:: Extrait étudié ::
Passons en revue, comme dans le livre cité plus haut, les différents supports d’une culture coloniale supposée, à l’époque coloniale, c’est-à-dire entre 1871 et 1945, car après la deuxième guerre mondiale, tout a changé.

Les manuels scolaires et les livres de la jeunesse : les livres scolaires, le Petit Lavisse, trop souvent cité, avec ses quelques pages, consacraient de l’ordre de 1 à 4% de leurs pages aux colonies. Il n’y avait sans doute pas de quoi matraquer le cerveau des jeunes français, indépendamment de la question des contenus, non examinés par ces chercheurs, et du fait que ces pages figuraient en fin de livre, donc en fin d’année scolaire.

            Quant aux BD, elles virent le jour, en France, après 1930.

            La presse : ces historiens ne procèdent à aucune  évaluation sérieuse de la presse à l’époque considérée, à la fois de la place (pages et colonnes) que la presse nationale et provinciale, ainsi que la presse spécialisée, réservaient au thème colonial, et naturellement du contenu, favorable, neutre, ou défavorable des articles publiés. La seule source  citée porte sur la presse de droite du sud-est pendant la période 1931-1945.

A leur décharge, il serait possible de noter que le livre « L’idée coloniale en France de 1871 à 1962 » de l’historien Girardet ne fait pas, non plus,  grand cas d’une analyse sérieuse de la presse.           

            Nous verrons plus loin ce qu’il faut penser des analyses de l’historienne Lemaire au sujet du rôle de la presse en matière de propagande.

:: Série d'exercices ::
A: Répondez aux questions suivantes à partir de l'extrait sur la culture coloniale :
(i) Quelle proportion de leurs pages les livres scolaires consacraient-ils aux colonies ?
(ii) À partir de quand les BD virent-elles le jour en France ?
(iii) Sur quoi porte la seule source citée au sujet de la presse ?
B: Prolongez l'extrait sur la culture coloniale en reprenant après sa dernière phrase.

:: Données ::

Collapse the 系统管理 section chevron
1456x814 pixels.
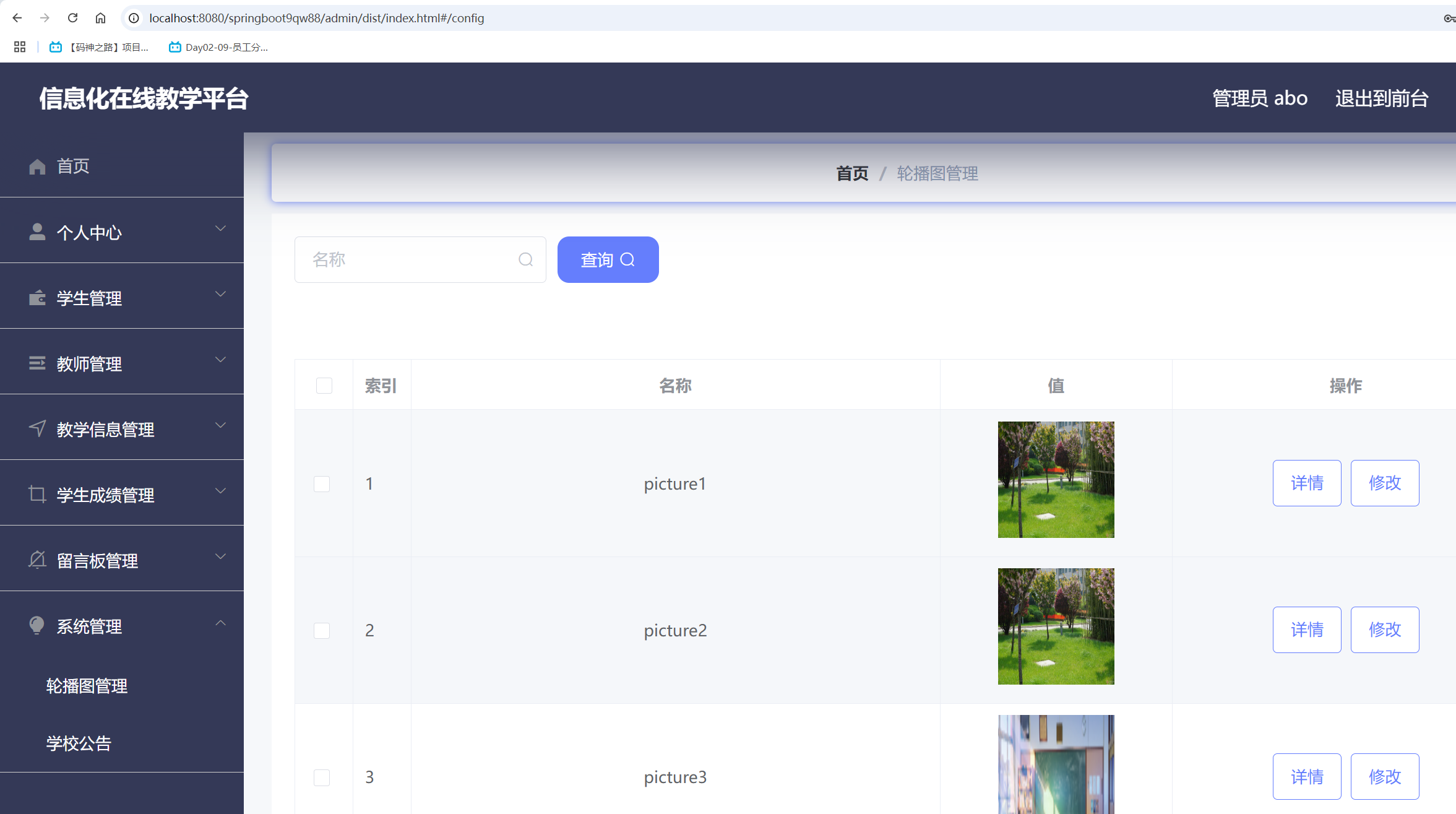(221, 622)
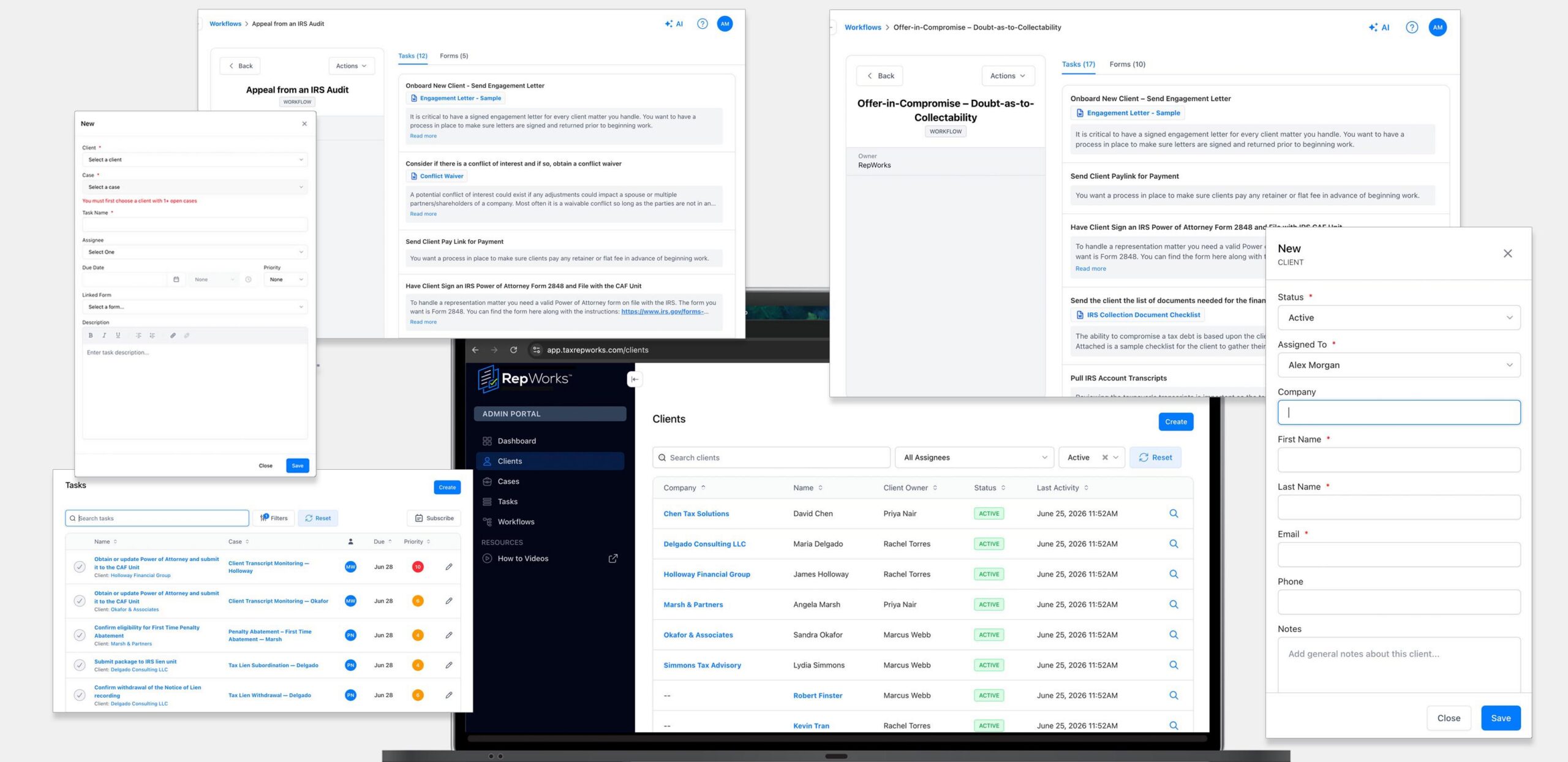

:: Corrigé des exercices ::
A:
(i) De l'ordre de 1 à 4 % de leurs pages.
(ii) Après 1930.
(iii) Sur la presse de droite du sud-est pendant la période 1931-1945.

B:
            Les Expositions coloniales, les fameuses expositions coloniales, et leurs zoos humains : les expositions coloniales ont eu effectivement beaucoup de succès, notamment celle de 1931, mais Lyautey lui-même, commissaire général de cette exposition, constatait que l’opinion publique à l’égard des colonies n’avait pas beaucoup changé après cette exposition

            Des historiens coloniaux sérieux, notamment Brunschwig, ont fait le même constat général du désintérêt des Français pour leurs colonies.

Quant au zoos humains, renvoyons les lecteurs aux analyses qui ont été faites à ce sujet, en relevant qu’il ne s’agissait pas toujours des exhibitions humaines qui ont été légitimement épinglées, qu’elles furent d’abord le résultat d’initiatives privées, et enfin qu’il ne faut pas confondre zoos et villages africains tels qu’ils ont été présentés dans beaucoup de villes françaises.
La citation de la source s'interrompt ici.